A few things come to mind: the right to free enterprise with no requirement (just an unfeeling tax incentive) to share with others; the right to procreate at will and then decide whether that procreation should live or die (based largely on the procreator’s convenience quotient at the time); the right to free speech and being able to say whatever one wants about anyone and everything (regardless of the credibility of who might be speaking and whether his or her points are even legitimate).
I think of the right we have to elect our government officials (even though most we have to pick from seem to enjoy more rights than they should); the right to pursue just about any and every scientific break-through we can acquire funding for (never mind whether we’ve considered the virtues and ethics as to if we should or not); the right to run after the religion of whatever god we desire (even the cold and supposed “non-religion” of humanism trying to outlaw religion altogether).
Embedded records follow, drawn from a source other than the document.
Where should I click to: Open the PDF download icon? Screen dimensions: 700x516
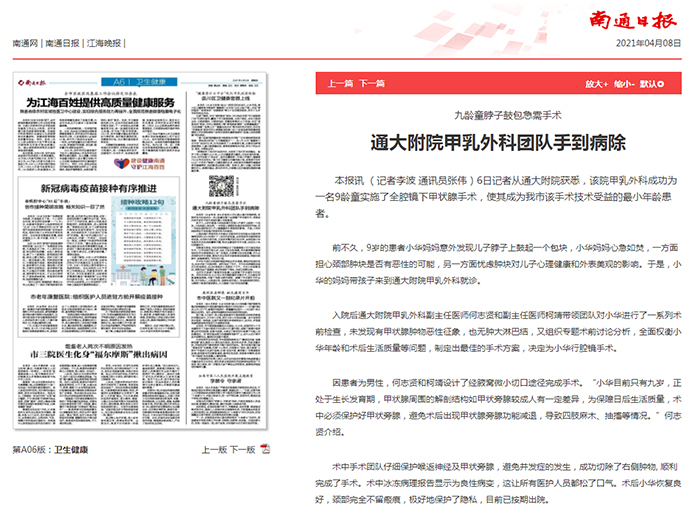(x=266, y=449)
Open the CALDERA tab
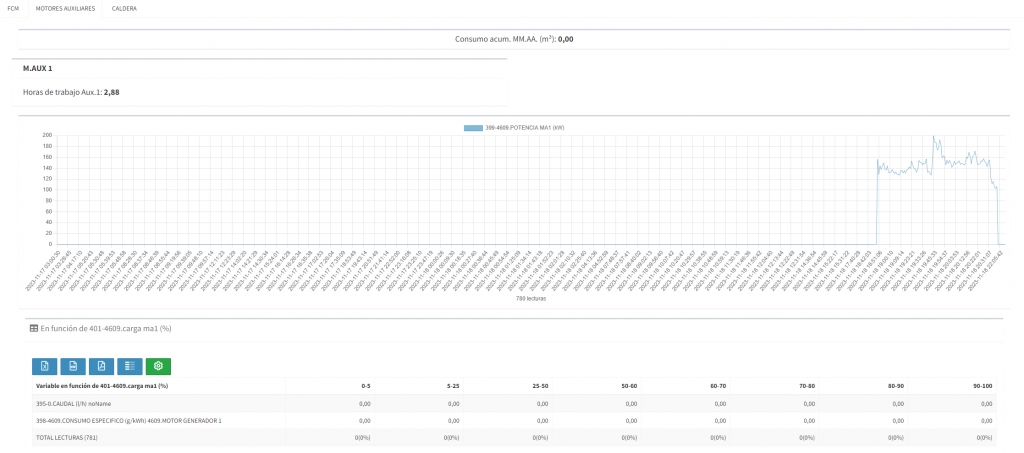 coord(124,8)
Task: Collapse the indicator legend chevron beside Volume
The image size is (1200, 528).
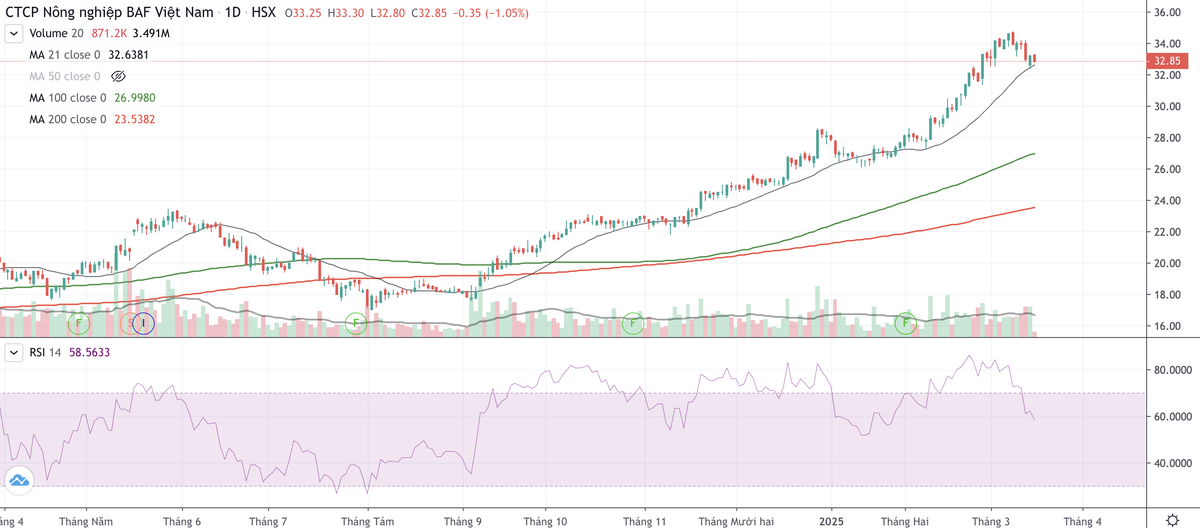Action: coord(14,34)
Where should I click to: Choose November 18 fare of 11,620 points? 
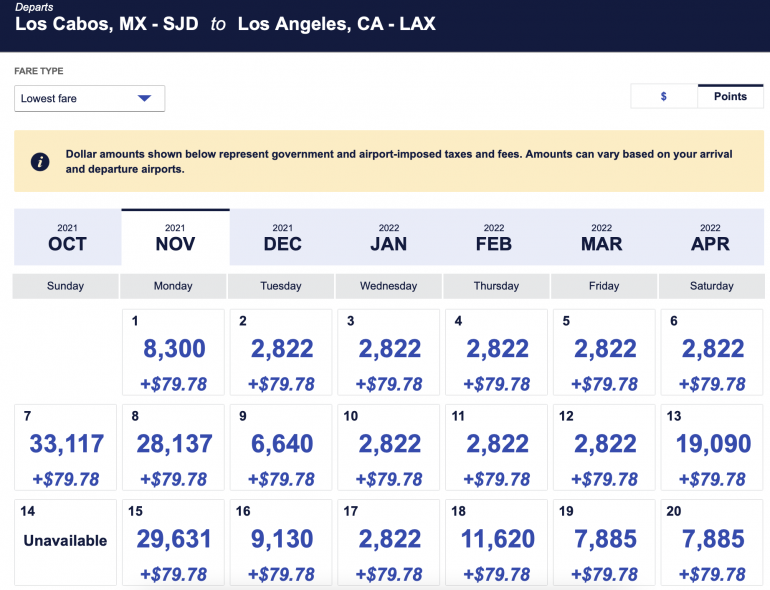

But never mind what freedom protects. What’s important, after all, is that we have it, right?
Eugene Peterson, in his wonderful little book on Galatians called Traveling Light: Modern Meditations on St. Paul’s Letter of Freedom, writes:
“The word ‘freedom’ is used with deliberate cynicism by many to disguise operations that are enslaving. It is also used carelessly and thoughtlessly by others so that it has long since lost connection with truths that root experience in reality. Shouting the word ‘freedom’ does nothing to bring about its reality. Labeling thoughts or actions as ‘free’ does not alter their actual nature. Freedom is not an abstraction, and it is not a thing. It is a gift and a skill. It is a gift that another provides; it is a skill that must be exercised by each person within the learned limits of reality. If we would understand freedom, we must be taught; if we would acquire freedom, we must be trained.”
Freedom is a great thing, no question, and here in America, we experience more of it than any other country in the world. For this we should be grateful, as it is the gift of God and a credit to our Founding Fathers (though don’t make the mistake of unequivocally aligning the two – most of the signers of the Declaration were deists).
America’s problem is not freedom; our problem is what freedom protects. With a government “of the people, by the people, for the people,” “we the people” tend to get what we deserve.